7. Conditions of the Obligations of the Purchasers. The obligations of the
several Purchasers to purchase and pay for the Offered Securities will be
subject to the accuracy of the representations and warranties of the Issuers and
the Guarantors herein at the Applicable Time and on the Closing Date (except to
the extent any such representation and warranty expressly relates to an earlier
date (in which case on and as of such earlier date)), to the accuracy of the
statements of officers of the Issuers and the Guarantors made pursuant to the
provisions hereof, to the performance by the Issuers and the Guarantors of their
obligations hereunder and to the following additional conditions precedent:

(a) KPMG Comfort Letter. The Purchasers shall have received letters, dated,
respectively, the date hereof on the General Disclosure Package and the Closing
Date on the Final Offering Circular, of KMPG LLP in form and substance
satisfactory to the Purchasers concerning the financial information with respect
to the Issuers set forth in the General Disclosure Package, the Additional
Issuer Information and the Final Offering Circular.

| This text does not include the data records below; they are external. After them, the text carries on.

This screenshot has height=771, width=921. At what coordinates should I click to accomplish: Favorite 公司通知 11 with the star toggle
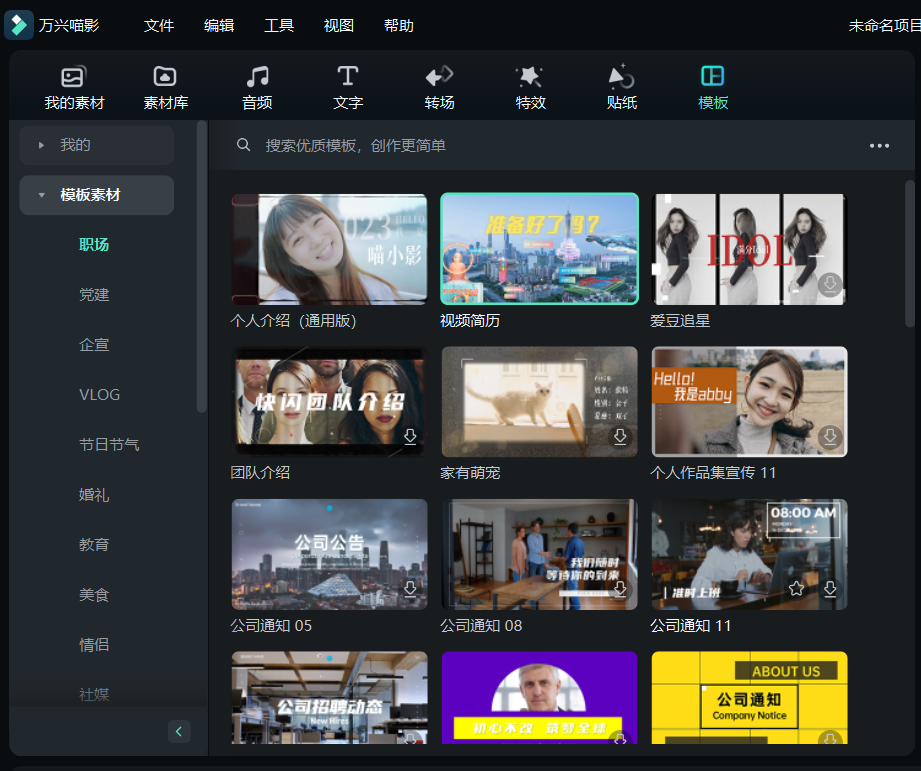pos(795,589)
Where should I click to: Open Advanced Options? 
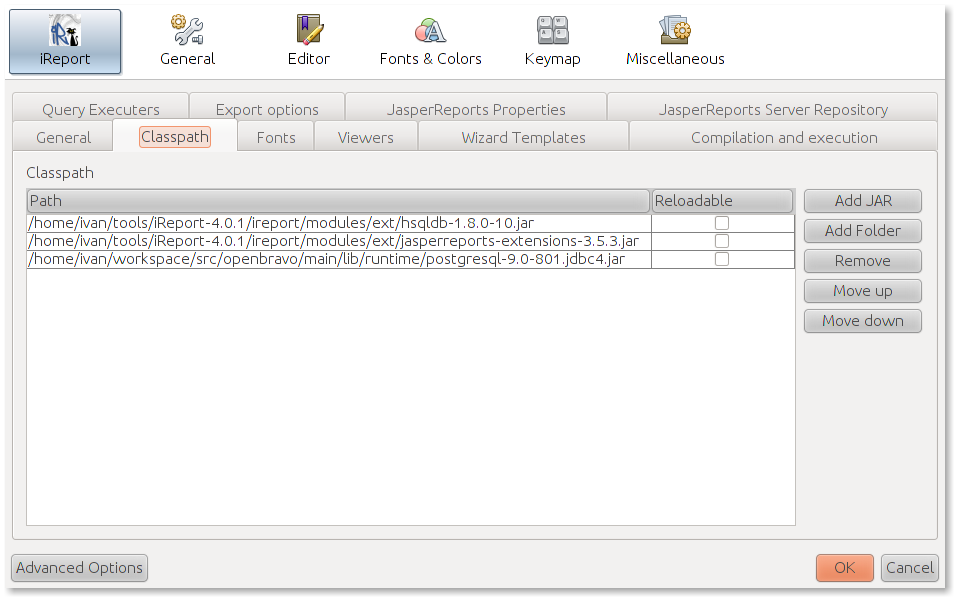79,568
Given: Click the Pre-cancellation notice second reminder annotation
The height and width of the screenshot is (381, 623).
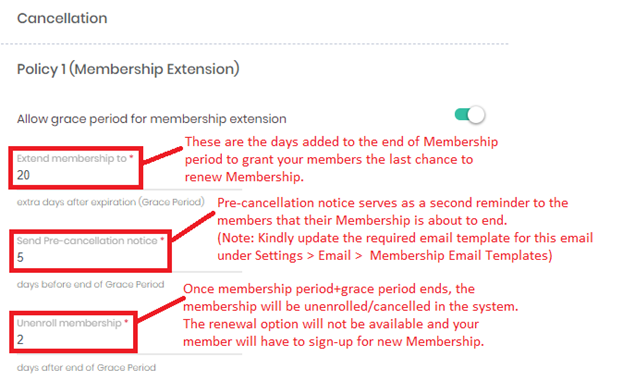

(b) Netherland, Sewell Reserve Engineer Letter. The Purchasers shall have
received letters, dated, respectively, the date hereof on the General Disclosure
Package and the Closing Date on the Final Offering Circular, of Netherland,
Sewell & Associates, Inc. (i) confirming that, as of the date of its reserve
report, it was an independent reserve engineer for the Company and that, as of
the date of such letter, no information had come to its attention that could
reasonably have been expected to cause it to withdraw its reserve report and
(ii) otherwise in form and substance satisfactory to the Purchasers.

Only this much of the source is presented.